Accueil > Critiques > (...) > Politiques de la dépolitisation (2) : portraits et icônes

PRESIDENTIELLE 2007

Un banal exercice de dépolitisation dans Le Parisien

par Denis Perais,

Le traitement médiatique de la préparation de l’élection présidentielle a ses figures imposées : surexposition des affrontements entre des personnes et évocation de leur vie privée, au détriment des véritables propositions pourtant débattues collectivement à l’intérieur des différentes formations politiques. L’exploitation de ce filon est une constante de la presse écrite. Le 19 novembre 2006, c’est Le Parisien qui s’y colle.

Le sujet en vogue, c’est la désignation de la candidate du Parti Socialiste à la présidentielle de 2007. A l’instar des hebdomadaires qui font leur « une » sur Ségolène Royal, Le Parisien se livre de manière éclairante à l’exercice de personnalisation et de dépolitisation à outrance, en offrant à ses lecteurs les réponses de François Hollande aux questions posées par certains d’entre eux.

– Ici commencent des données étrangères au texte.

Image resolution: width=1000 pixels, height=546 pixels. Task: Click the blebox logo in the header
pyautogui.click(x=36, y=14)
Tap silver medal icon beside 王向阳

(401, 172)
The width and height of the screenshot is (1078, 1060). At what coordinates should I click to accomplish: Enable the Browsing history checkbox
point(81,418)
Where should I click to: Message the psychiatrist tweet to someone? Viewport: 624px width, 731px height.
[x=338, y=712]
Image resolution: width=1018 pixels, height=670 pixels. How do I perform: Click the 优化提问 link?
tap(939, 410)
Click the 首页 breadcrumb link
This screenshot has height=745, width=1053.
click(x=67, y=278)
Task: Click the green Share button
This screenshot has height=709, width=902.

Le titre à la « une » résume clairement le choix éditorial du Parisien : « Ségolène et moi... ». Pourtant, dans le corps d’un article, « Le café du premier secrétaire », le quotidien laisse entrevoir une autre option possible puisque les lecteurs sélectionnés « ont préparé une foule de questions sérieuses : éducation, banlieues, impôts, immigration. » Questions sérieuses systématiquement rejetées par le quotidien...

Lorsqu’on examine les questions retenues, le constat est accablant : sur 22 questions, 11 concernent le rapport privé qu’entretient Hollande avec sa compagne : « Où avez-vous appris le succès de Ségolène Royal ? » ; « Comment vous êtes-vous départagés, pour savoir, de vous deux, qui serait le candidat ? » ; « Le fait d’être une femme a-t-il été un atout majeur ? » ; « Si Ségolène Royal est élue présidente, ne va-t-il pas y avoir conflit d’intérêt entre vous ? » ; « Si Ségolène Royal est élue, où allez-vous habiter ? » ; « Et Ségolène va habiter à l’Elysée ? » ; « Alors, vous n’allez jamais vous voir ? » ; « Que pensez-vous de l’expression qui s’appliquerait à vous : « Premier homme de France » ? » ; « En cas de victoire, vous pourriez entrer dans l’histoire comme le premier couple dont la femme serait présidente de la République ... » ; « Vous avez dit que vous n’iriez pas à l’Elysée ? » [Il s’agit ici de l’Elysée en temps que logement pour François Hollande] ; « Quels vœux formez-vous pour elle ? ».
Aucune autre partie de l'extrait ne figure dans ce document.